### Qué se pide:
Por favor, copia textualmente del texto sobre Oni todo lo que va desde "Hoy, me vuelvo" hasta "en mis ojos.".

### Texto extraído:
........

Abro la puerta. Sí al abismo. Me recibe la planta mujer.
Todo fue ordenado por los sueños.
Llegué con corazón virgen y deshecho. Ella (otro yo) me devolvió la visión.
La invitación fue atroz, radical, perturbadora, de otros mundos.
El misterio no se llama, te atraviesa de repente
te hace abrir las manos y soltar lo que sea.
Te revuelve hasta desnudarte.
Y así es como de un momento a otro, te ves diciendo sí.
Yo dije sí, por amor al misterio, que es vida y muerte. Y me llevó y nos llevó y nos dejamos llevar. El río Ucayali, con curvas de serpiente. Ellas y yo y nosotras, se puede ir más profundo, abrir más el corazón, escuchar con todo el cuerpo. Mi mente creía que sería un corto viaje, de un mes máximo. Hasta ahora, duró 6 años. Y cómo sabe uno cuándo algo termina? Algo termina?

Oni refleja un viaje de transformación humano. Con ellas, yo toqué mis propias plumas, liberé mis aguas, y dejé que en mi piel se dibujaran los cantos de un tiempo en el que Todo fue posible. La geometría sagrada de la selva, las fragancias de los espíritus salvajes, las memorias de nuestros hermanos indígenas. Tocar la tierra con las manos, la boca, el alma, meterme en la tierra, comer tierra, volverme tierra, recordarme TIERRA. 

Cruzar las fronteras mentales, encontrarnos en todos los idiomas, dormir en auto, barco, calle, carpa, bus, casa-bus, casa-templo-bus, y en la nada misma. Sin dejar de soñar. Cada paso fue soñado. El caminar nutrido por lágrimas, escucha, gritos, magia rezo y riesgo. 

Cada escena de Oni es una alquimia de amistad, lugar sagrado, sincronía y corazón. Nunca hubo plan, ni pre-supuesto, ni horarios. Guiades por la salida y puesta del sol, y lo que cada momento ofrecía, pusimos nuestros cuerpos a disposición del sueño de la planta. Miedo y confianza en el abismo. Eso es la náusea. Porque en el fondo, queremos lanzarnos. Porque en el fondo, queremos ser transformados. Porque en el fondo, no queda otra opción. 

Hoy, me vuelvo madre. Cuando Oni salió a la luz por primera vez en Chico, California; Samuel Schoendao llenó mi útero con su vida. Hoy nuevamente pongo mis cuerpos y miedos y fé a disposición del misterio y sus cada-momento. Informada por el código renacido. Leche, sangre y aguas tibias chorrean por doquier, recorren mi cuerpo. Me arrodillo ante el árbol de la vida. Gracias maestros y maestras. Gracias hermanas. Danzar los ciclos de nacimiento, muerte y renacimiento con ustedes, exquisito regalo que sigo aprehendiendo. La magia vivida queda en mis ojos.
Y aquí está nuestra ofrenda en tiempos en que el alma pide medicina trascendental, hecha desde la libertad inocente y el tesoro humano más salvaje: los sueños.

........

Entradas de datos recopiladas:

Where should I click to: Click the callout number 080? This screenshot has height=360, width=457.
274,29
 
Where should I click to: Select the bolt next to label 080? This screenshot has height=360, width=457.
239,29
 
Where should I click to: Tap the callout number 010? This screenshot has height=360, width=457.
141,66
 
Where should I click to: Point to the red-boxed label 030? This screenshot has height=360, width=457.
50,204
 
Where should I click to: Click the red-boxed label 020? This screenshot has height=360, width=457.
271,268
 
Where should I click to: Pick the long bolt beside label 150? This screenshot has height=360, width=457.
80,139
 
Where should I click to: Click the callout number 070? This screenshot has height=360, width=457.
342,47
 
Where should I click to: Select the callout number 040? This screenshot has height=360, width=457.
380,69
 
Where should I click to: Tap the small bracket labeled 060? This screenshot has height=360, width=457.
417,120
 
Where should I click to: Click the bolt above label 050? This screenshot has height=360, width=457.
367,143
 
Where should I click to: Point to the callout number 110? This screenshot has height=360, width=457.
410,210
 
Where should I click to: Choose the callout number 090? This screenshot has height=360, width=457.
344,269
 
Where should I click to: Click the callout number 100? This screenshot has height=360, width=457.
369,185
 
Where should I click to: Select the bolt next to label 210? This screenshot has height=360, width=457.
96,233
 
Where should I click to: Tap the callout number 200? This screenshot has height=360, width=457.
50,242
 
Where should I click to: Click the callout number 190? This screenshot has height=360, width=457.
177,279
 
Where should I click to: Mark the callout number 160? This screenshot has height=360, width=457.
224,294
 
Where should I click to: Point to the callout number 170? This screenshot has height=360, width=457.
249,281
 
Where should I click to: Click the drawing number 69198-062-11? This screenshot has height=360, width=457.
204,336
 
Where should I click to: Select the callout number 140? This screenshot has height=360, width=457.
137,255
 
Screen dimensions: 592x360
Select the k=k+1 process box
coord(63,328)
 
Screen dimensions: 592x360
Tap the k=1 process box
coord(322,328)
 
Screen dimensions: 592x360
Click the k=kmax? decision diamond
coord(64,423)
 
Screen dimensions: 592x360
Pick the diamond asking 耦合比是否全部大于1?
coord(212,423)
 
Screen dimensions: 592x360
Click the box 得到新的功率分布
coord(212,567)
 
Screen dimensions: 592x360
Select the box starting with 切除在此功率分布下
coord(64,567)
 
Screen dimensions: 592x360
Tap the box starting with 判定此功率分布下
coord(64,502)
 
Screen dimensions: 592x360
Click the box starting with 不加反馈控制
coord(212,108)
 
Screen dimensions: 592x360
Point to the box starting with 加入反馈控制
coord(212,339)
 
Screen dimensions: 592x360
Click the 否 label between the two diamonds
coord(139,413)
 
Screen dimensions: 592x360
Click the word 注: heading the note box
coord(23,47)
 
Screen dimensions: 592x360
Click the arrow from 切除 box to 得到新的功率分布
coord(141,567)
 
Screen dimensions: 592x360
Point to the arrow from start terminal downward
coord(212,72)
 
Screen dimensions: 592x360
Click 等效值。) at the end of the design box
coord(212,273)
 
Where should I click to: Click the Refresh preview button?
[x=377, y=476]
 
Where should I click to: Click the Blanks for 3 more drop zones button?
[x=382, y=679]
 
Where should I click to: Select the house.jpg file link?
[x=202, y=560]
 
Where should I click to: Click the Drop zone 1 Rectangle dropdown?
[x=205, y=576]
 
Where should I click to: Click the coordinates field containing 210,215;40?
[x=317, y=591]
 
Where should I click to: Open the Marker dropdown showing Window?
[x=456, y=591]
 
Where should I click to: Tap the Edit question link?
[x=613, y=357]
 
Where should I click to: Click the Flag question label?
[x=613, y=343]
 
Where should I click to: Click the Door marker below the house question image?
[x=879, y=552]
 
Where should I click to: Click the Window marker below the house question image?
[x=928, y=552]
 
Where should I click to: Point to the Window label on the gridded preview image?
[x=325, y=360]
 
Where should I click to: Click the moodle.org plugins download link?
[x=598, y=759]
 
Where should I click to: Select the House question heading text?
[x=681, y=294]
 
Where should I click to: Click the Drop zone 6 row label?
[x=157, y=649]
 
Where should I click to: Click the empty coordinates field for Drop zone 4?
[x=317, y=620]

........

### Espacio de respuesta:
Hoy, me vuelvo madre. Cuando Oni salió a la luz por primera vez en Chico, California; Samuel Schoendao llenó mi útero con su vida. Hoy nuevamente pongo mis cuerpos y miedos y fé a disposición del misterio y sus cada-momento. Informada por el código renacido. Leche, sangre y aguas tibias chorrean por doquier, recorren mi cuerpo. Me arrodillo ante el árbol de la vida. Gracias maestros y maestras. Gracias hermanas. Danzar los ciclos de nacimiento, muerte y renacimiento con ustedes, exquisito regalo que sigo aprehendiendo. La magia vivida queda en mis ojos.